East Palo Alto housekeeper, arrested by ICE, improving, “feeling less frightened,” cousin says

For days after the East Palo Alto housekeeper with an expired visa was moved from Stanford Medical Center into ICE detention in Bakersfield, she could barely speak to her family trying to connect with her through FaceTime phone calls.

Aleyda “Yeny” Rodriguez only mumbled and relatives said they were certain she remained in some kind of shock since she fainted while being arrested by ICE agents Aug. 25 on her way to work. At the Bakersfield  Mesa Verde facility, she refused visits from her father and son-in-law.

“She did not trust anyone,” said Issy Tovar, Rodriguez’s cousin. “When they would say they’re calling you, they’re here to visit, she just didn’t believe anybody.”

But now, after a week in the detention center’s medical unit and with the help of a compassionate fellow detainee, her health has improved and she is awaiting a deportation hearing, Tovar said. A judge will decide whether she can voluntarily deport, along with her Mexican-born 13-year-old daughter, to her father’s home in Guadalajara — a plan she had in place even before she was arrested, Tovar said.

At the same time, a group of Stanford hospital workers and activists, upset at how her family and her lawyer were banned from her hospital room during most of her five-day stay, are asking hospital executives to change how it interacts with ICE in the future. As ICE arrests increase under the Trump Administration’s crackdown of illegal immigration, hospitals around the country are grappling with the same issues, including whether armed agents can be banned from patient treatment areas.

“They are common sense changes,” said Michelle de Blank, the family lawyer who was denied access to Rodriguez while she was a patient. “What happened was not okay for her health, legally, anything.”

Aleyda “Yeny” Rodriguez, in a photo from her family’s gofundme page, remains at Stanford Medical Center with ICE posted outside her door after being arrested in East Palo Alto with an expired visa. (Courtesy of Rodriguez family) 

Rodriguez’s arrest — two years after her 10-year tourist visa expired — drew attention to what appeared to be the random nature in which agents from U.S. Customs and Immigration Enforcement were apprehending immigrants in the U.S. without proper documentation. Top ICE officials initially said their priority was to target immigrants with violent criminal records. A recent statement the White House said that “while anyone in the country illegally is eligible for deportation, the priority remains criminal illegals who terrorize American communities.”

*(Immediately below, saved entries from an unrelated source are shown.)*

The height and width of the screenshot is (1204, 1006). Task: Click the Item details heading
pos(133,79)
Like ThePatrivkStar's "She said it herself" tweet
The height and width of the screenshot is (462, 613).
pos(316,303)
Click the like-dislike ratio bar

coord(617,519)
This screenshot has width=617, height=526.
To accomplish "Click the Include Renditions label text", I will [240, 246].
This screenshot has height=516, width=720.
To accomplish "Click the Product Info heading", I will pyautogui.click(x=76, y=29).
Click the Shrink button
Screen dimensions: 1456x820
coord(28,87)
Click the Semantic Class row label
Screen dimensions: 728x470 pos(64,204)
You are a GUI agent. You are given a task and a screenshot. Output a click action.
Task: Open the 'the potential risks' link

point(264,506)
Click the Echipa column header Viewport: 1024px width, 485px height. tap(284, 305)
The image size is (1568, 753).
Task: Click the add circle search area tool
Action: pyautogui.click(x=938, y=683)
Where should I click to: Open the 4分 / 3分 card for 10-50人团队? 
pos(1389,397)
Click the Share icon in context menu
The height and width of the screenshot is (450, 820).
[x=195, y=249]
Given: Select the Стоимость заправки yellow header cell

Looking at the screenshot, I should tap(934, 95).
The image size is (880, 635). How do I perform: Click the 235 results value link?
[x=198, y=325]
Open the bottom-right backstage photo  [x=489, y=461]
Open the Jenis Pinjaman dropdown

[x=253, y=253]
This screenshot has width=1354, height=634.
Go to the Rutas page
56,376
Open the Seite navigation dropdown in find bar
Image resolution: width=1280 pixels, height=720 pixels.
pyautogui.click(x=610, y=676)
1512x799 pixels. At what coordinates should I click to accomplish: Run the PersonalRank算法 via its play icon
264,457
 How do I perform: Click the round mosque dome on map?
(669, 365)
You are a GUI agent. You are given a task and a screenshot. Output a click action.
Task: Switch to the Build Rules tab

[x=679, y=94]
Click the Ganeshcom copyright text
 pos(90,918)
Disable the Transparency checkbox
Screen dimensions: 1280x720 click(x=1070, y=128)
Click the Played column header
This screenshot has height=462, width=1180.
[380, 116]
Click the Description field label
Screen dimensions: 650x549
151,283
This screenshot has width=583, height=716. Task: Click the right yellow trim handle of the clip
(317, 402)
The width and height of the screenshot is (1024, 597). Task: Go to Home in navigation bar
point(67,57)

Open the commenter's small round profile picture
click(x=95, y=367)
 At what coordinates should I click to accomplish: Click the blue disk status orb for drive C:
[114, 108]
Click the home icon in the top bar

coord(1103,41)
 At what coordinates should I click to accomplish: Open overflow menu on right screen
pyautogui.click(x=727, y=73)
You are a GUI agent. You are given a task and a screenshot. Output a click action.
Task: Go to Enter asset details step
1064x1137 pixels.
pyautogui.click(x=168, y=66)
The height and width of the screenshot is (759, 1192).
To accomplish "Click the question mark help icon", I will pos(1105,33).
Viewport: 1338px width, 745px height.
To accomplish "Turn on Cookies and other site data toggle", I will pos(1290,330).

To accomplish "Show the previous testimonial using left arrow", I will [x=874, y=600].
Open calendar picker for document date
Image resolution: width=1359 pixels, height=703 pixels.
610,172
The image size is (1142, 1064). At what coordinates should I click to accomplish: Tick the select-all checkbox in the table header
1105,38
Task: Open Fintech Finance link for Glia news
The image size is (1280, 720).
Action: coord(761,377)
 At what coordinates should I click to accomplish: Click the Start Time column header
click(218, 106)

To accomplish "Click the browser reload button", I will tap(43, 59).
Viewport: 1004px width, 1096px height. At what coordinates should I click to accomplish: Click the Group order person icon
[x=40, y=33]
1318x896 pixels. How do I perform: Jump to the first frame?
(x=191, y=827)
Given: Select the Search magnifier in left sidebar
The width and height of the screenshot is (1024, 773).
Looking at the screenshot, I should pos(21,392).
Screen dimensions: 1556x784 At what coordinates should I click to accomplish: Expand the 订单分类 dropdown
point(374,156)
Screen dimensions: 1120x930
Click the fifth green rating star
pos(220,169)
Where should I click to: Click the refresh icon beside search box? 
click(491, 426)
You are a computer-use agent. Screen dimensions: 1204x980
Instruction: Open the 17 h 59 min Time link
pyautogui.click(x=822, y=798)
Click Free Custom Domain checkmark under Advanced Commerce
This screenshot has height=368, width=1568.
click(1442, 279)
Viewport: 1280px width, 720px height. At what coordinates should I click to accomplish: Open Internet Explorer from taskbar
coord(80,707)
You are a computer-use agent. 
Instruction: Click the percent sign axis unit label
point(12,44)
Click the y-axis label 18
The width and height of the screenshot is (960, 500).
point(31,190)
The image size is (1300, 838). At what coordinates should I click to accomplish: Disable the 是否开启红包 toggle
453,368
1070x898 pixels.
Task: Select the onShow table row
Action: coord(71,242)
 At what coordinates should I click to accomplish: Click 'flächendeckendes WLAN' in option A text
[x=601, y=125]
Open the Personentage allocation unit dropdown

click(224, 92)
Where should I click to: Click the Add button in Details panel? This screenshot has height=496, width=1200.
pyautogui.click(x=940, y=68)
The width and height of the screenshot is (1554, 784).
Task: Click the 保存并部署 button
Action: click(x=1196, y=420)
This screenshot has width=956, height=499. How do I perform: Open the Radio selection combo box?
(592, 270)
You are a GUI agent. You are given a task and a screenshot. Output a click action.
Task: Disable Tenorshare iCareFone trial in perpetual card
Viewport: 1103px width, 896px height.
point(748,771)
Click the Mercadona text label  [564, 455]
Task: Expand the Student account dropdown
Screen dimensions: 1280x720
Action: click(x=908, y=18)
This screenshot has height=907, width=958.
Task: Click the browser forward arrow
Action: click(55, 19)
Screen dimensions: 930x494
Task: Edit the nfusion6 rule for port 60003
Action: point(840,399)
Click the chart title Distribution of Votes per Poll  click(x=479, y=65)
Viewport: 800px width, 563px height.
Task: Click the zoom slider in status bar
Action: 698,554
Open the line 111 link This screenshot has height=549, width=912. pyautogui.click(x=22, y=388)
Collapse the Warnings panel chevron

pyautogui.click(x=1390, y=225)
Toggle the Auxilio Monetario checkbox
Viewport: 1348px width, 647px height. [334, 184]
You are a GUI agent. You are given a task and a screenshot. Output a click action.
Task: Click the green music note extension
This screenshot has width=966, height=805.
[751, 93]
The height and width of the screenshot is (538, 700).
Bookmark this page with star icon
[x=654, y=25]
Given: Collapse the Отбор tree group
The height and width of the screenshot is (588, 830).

But President Trump had also promised to deport millions of immigrants — far outnumbering those with criminal records. And Rodriguez’s family has said their only crime was not renewing their visas. Her husband, Oscar Flores, works as a gardener with her brother in East Palo Alto. Her 29-year-old nephew, Dario Jasso, who works in construction and was arrested the same morning, didn’t have any criminal record, either, the family has said.

Rodriguez’s father, Armando Garcia Rodriguez, who was banned from his daughter’s hospital room the last four days of her stay, told the Mercury News he had traveled from Mexico a few weeks earlier on a tourist visa intending to take his daughter and granddaughter back to Mexico in the ensuing months. His daughter who worked as a housekeeper full time, he said, “was tired.”

A family friend, Carol Zink, said it’s long overdue that Congress come up with a legal path for citizenship for immigrants who “have not not been involved with the law in any way other than maybe a parking ticket or a speeding ticket. They do really necessary jobs that, for the most part, native born folks are not interested in doing.”

Without comprehensive immigration reform, even Tovar, who was born in the U.S. and works as an interpreter at UCSF Medical Center, said she’s afraid ICE agents can randomly detain her because she has dark skin.

“I can be walking down the street talking with my mother, who is a citizen as well,” she said. “I can be talking in Spanish with my mother, and I can be stopped. I can’t put it in just a few words. I’m very sad about this whole situation.”

Rodriguez was dropping off her husband at her brother’s house when she was arrested in the street. Her husband ran to safety in a neighbor’s yard — private property that’s off limits to ICE agents without a warrant. As ICE agents handcuffed her and carried her to their van, she passed out. They took her to Stanford where they guarded her room for five days.

Her primary care physician, hired that week by her family to check on her, said she was catatonic hours before Stanford released her. A group of Stanford health workers and other local activists protested her release and are calling for numerous changes, including prohibiting agents from entering treatment areas and relegating them to public waiting rooms instead.

Stanford said in a statement Wednesday only that “Stanford Health Care’s protocols are in place to ensure we deliver the highest quality clinical care to all our patients and comply with federal law enforcement directives.”

ICE didn’t respond to questions about Rodriguez’s condition and care or next steps in her deportation.

After Rodriguez was discharged from Stanford and sent to Bakersfield, a fellow detainee with a “kind heart” gained the trust of Rodriguez, Tovar said, helping her bathe and ultimately connect with her family.

“I would say that she is more aware and understanding of her situation,” Tovar said, “and is feeling less frightened.”